"Berapa Yuk...?"
"Tiga ribu Rupiah".
Kenyang! Meski Aku memesan setengah dari porsi umum, nasi uduk nampak menjejali piring makan bening ditambah taburan telur dadar tebal, tempe orek dan krupuk membuat perut terasa padat.
"Ini lima ribu, kembaliannya bungkuskan dua ketan!"
Dengan terampil Asih --biasa kupanggil ayu sebab berwajah sedap dipandang di usia sekitar tiga puluh tahun-- membungkus dua buah uli, penganan dari ketan  digoreng, ditambah tiga potong tempe bersalut tepung yang tapi tidak setipis kartu atm seperti umum dijual di tepi jalan. Lalu menyorongkan bungkusan ke tanganku yang terpukau. Suatu cara Asih mengistimewakanku adalah membungkuskan penganan berlebih. Sinar matanya berkedip tulus mendamaikan hatiku yang rusuh:
"Untuk menambah camilan nanti siang".
Senyumnya turut meramaikan pendar cahaya dari balik pepohonan teduh berlarian mengikuti matahari melayang ke ketinggian, memberi kehangatan pori-pori belum mandi.

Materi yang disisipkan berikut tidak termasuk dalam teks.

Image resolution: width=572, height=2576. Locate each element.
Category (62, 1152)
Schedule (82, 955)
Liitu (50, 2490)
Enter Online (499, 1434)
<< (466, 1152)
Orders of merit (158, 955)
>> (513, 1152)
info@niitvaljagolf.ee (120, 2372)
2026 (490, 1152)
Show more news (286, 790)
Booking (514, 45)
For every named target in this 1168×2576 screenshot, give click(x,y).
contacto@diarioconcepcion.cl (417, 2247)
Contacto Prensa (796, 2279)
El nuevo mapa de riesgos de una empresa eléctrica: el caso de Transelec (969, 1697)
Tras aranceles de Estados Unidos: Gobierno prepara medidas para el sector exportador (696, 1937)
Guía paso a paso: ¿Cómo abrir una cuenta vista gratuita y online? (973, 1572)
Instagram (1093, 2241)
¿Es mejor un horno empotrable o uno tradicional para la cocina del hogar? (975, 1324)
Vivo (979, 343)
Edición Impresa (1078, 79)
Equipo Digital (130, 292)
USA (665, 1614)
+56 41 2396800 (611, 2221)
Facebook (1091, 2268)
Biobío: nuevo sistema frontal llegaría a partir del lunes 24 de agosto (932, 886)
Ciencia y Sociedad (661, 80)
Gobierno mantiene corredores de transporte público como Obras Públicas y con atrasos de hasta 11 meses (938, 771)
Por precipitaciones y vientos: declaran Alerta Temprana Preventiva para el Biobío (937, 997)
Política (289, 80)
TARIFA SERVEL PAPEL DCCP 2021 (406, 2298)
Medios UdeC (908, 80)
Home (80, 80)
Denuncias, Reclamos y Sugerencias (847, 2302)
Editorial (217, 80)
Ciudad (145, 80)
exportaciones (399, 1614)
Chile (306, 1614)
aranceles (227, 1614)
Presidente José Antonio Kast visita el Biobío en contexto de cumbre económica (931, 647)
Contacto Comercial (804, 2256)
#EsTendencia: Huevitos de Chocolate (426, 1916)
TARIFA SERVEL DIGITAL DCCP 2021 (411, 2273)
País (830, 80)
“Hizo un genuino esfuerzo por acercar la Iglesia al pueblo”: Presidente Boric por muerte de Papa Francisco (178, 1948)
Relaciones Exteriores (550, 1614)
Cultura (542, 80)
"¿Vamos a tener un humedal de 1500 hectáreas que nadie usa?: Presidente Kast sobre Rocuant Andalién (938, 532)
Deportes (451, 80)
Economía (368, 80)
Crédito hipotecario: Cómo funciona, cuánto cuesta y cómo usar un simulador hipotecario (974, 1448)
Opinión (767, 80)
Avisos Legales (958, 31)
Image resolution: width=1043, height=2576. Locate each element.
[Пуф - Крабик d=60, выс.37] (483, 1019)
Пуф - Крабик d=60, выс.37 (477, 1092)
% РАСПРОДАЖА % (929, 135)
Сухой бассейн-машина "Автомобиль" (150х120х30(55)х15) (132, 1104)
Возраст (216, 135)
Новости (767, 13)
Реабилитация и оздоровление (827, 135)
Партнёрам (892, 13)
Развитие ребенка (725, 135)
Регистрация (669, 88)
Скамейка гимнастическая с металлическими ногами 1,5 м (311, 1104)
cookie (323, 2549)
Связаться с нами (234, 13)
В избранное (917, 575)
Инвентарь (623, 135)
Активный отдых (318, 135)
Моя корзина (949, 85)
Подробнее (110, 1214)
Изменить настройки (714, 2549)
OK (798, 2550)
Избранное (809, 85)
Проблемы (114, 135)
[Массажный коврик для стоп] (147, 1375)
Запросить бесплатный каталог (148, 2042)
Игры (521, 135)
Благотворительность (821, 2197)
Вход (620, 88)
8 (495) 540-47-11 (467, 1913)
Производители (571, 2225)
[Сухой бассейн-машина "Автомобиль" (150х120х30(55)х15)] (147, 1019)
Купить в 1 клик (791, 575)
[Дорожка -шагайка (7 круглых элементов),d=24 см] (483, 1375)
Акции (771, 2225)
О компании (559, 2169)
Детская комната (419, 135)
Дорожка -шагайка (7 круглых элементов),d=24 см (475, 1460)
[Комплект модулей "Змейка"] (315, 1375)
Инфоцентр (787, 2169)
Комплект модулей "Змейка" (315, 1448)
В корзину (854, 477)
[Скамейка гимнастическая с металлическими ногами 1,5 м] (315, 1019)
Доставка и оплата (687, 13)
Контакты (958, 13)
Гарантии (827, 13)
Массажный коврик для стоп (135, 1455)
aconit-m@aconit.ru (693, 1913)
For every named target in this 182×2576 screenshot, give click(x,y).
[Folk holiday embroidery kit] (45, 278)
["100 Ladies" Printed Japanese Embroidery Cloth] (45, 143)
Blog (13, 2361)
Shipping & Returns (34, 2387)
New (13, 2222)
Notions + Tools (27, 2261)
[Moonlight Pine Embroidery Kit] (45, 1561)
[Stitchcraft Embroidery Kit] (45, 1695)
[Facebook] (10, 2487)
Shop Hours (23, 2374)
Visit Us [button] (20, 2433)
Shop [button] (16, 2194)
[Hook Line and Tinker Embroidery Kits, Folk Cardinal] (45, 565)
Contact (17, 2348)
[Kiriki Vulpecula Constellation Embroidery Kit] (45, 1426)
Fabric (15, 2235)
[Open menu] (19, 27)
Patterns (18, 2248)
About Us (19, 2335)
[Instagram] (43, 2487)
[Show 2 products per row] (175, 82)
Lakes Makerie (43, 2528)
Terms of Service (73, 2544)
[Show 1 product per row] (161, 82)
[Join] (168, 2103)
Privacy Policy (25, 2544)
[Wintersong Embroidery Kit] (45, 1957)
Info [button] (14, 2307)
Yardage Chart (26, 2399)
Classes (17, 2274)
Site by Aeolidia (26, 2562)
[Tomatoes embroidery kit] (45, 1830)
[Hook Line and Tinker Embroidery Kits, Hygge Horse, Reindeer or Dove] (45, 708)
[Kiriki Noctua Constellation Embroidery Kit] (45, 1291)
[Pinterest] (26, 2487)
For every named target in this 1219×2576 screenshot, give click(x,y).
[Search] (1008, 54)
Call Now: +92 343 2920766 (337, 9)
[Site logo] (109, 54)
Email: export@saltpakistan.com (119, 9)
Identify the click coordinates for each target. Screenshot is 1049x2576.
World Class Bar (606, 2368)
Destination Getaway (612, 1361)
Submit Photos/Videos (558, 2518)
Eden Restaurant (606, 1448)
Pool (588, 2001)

Asih setiap pagi berjualan nasi uduk dan gorengan --tempe, bakwan jagung, ketan, pisang dan tape-- di sudut jalan masuk perumahan. Tinggalnya mengontrak sebuah rumah petak di perkampungan sebelah komplek. Berperawakan sedang sebagaimana perempuan kebanyakan, tapi tembam pada bagian tertentu sehingga membuat sesak baju yang memenjaranya dan membuat betah bila diajak ngobrol. Masakan enak, bersih dan hangat mengundang banyak orang meluangkan waktu mencicipi.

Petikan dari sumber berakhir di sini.